Recorded data
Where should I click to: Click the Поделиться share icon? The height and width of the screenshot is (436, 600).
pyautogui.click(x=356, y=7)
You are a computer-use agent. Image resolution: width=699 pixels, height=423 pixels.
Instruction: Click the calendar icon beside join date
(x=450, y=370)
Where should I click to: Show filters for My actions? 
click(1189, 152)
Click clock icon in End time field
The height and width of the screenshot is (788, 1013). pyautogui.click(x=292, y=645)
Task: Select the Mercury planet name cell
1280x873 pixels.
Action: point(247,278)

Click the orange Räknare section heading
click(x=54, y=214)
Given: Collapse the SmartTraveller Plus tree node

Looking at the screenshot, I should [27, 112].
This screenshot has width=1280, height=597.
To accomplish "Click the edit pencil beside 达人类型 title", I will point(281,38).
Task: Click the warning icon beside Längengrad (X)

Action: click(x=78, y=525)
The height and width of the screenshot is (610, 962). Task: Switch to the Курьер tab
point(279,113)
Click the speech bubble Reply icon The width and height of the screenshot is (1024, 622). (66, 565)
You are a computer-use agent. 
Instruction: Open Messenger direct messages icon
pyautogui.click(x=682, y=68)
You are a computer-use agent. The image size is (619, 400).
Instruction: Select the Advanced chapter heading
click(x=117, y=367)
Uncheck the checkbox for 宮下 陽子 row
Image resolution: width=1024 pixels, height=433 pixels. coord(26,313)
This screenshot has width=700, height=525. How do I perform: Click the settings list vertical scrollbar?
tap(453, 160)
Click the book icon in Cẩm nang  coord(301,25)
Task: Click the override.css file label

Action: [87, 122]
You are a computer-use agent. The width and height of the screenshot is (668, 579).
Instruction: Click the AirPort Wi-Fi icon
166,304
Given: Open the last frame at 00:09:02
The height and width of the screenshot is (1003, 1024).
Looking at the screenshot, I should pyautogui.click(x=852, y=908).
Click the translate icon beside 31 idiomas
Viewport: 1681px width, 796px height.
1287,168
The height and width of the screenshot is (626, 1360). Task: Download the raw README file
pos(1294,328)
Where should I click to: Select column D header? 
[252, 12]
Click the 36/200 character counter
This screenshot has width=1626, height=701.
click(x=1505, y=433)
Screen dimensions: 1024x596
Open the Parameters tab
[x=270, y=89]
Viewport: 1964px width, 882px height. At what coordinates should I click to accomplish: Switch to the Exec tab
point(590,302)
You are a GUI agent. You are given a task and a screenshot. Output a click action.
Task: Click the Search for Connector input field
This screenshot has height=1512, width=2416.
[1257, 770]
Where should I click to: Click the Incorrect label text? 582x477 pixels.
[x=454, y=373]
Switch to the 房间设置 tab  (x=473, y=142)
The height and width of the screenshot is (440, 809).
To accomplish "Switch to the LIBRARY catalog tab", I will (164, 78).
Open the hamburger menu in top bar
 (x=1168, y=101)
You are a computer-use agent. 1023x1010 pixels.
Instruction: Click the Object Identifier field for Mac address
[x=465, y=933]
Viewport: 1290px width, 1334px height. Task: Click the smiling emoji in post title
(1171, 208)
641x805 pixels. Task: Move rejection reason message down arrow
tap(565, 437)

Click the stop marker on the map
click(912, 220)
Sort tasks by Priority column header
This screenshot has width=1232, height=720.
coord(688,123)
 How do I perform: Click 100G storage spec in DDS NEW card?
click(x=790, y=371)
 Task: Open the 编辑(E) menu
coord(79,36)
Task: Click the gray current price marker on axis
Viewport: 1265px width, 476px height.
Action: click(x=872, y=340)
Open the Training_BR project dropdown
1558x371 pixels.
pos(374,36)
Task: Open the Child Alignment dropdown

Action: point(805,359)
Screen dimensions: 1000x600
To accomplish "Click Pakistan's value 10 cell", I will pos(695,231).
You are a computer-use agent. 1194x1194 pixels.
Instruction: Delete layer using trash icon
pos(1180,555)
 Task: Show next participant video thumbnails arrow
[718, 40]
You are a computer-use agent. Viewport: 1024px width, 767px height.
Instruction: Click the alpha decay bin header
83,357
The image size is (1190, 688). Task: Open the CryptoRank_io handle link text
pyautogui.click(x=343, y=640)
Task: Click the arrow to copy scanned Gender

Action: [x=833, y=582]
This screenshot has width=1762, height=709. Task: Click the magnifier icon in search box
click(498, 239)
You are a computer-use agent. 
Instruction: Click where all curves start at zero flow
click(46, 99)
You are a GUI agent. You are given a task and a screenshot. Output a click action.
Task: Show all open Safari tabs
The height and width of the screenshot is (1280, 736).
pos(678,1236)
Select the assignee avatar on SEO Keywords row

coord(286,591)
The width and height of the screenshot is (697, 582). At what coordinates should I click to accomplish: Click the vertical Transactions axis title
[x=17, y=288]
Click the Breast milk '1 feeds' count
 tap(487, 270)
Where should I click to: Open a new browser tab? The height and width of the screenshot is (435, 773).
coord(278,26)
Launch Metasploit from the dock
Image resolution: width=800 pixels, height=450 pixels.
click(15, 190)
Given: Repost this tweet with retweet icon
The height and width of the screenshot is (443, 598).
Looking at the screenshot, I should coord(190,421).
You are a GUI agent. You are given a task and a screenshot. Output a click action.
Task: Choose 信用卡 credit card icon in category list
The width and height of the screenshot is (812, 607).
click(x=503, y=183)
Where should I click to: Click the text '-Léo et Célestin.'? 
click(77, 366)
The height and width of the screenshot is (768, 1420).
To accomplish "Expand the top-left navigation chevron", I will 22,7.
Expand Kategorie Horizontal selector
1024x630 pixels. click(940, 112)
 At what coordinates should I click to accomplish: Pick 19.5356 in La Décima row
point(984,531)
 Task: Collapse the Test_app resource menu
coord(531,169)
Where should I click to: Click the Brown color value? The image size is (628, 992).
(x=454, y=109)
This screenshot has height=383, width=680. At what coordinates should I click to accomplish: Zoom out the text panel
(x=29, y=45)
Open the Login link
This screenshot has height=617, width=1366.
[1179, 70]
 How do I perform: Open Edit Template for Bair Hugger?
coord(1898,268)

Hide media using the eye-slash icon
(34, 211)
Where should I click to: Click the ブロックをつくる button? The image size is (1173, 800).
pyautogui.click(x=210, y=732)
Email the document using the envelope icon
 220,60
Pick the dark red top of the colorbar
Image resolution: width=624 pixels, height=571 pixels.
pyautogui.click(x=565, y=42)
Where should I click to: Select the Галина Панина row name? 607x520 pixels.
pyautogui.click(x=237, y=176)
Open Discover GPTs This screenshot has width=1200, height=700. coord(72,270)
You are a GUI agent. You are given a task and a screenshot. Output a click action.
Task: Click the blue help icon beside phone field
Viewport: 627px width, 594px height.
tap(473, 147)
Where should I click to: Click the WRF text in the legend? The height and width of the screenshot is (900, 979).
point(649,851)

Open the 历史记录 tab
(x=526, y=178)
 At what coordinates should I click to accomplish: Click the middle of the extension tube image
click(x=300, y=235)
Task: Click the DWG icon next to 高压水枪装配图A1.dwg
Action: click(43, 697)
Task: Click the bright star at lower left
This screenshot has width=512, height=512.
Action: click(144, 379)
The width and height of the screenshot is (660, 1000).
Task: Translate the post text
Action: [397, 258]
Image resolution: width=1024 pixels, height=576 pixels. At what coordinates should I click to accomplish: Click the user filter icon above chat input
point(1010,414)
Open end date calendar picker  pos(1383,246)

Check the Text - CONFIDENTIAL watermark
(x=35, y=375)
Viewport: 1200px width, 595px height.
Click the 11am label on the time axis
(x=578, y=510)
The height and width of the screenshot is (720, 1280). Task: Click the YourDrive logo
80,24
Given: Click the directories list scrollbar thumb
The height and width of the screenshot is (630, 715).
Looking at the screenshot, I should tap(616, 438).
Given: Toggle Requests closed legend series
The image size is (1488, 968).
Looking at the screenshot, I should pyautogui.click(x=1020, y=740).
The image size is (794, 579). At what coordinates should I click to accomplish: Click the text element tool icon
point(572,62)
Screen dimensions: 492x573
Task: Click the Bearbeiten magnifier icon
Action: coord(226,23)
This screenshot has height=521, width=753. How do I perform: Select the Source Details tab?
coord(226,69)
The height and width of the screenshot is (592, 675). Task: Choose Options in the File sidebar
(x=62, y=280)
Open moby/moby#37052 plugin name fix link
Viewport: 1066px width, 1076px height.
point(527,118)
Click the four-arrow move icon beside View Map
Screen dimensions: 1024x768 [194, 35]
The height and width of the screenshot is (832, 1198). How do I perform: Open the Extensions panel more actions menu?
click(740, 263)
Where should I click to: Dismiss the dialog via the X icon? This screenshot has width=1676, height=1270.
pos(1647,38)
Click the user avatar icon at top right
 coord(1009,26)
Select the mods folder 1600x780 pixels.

:: Activity ::
Print exactly the lines from the one with "The height and width of the screenshot is (630, 715)." through the end of the data, inclusive.

:: Task answer ::
The height and width of the screenshot is (630, 715).
Looking at the screenshot, I should tap(616, 438).
Given: Toggle Requests closed legend series
The image size is (1488, 968).
Looking at the screenshot, I should pyautogui.click(x=1020, y=740).
The image size is (794, 579). At what coordinates should I click to accomplish: Click the text element tool icon
point(572,62)
Screen dimensions: 492x573
Task: Click the Bearbeiten magnifier icon
Action: coord(226,23)
This screenshot has height=521, width=753. How do I perform: Select the Source Details tab?
coord(226,69)
The height and width of the screenshot is (592, 675). Task: Choose Options in the File sidebar
(x=62, y=280)
Open moby/moby#37052 plugin name fix link
Viewport: 1066px width, 1076px height.
point(527,118)
Click the four-arrow move icon beside View Map
Screen dimensions: 1024x768 [194, 35]
The height and width of the screenshot is (832, 1198). How do I perform: Open the Extensions panel more actions menu?
click(740, 263)
Where should I click to: Dismiss the dialog via the X icon? This screenshot has width=1676, height=1270.
pos(1647,38)
Click the user avatar icon at top right
 coord(1009,26)
Select the mods folder 1600x780 pixels.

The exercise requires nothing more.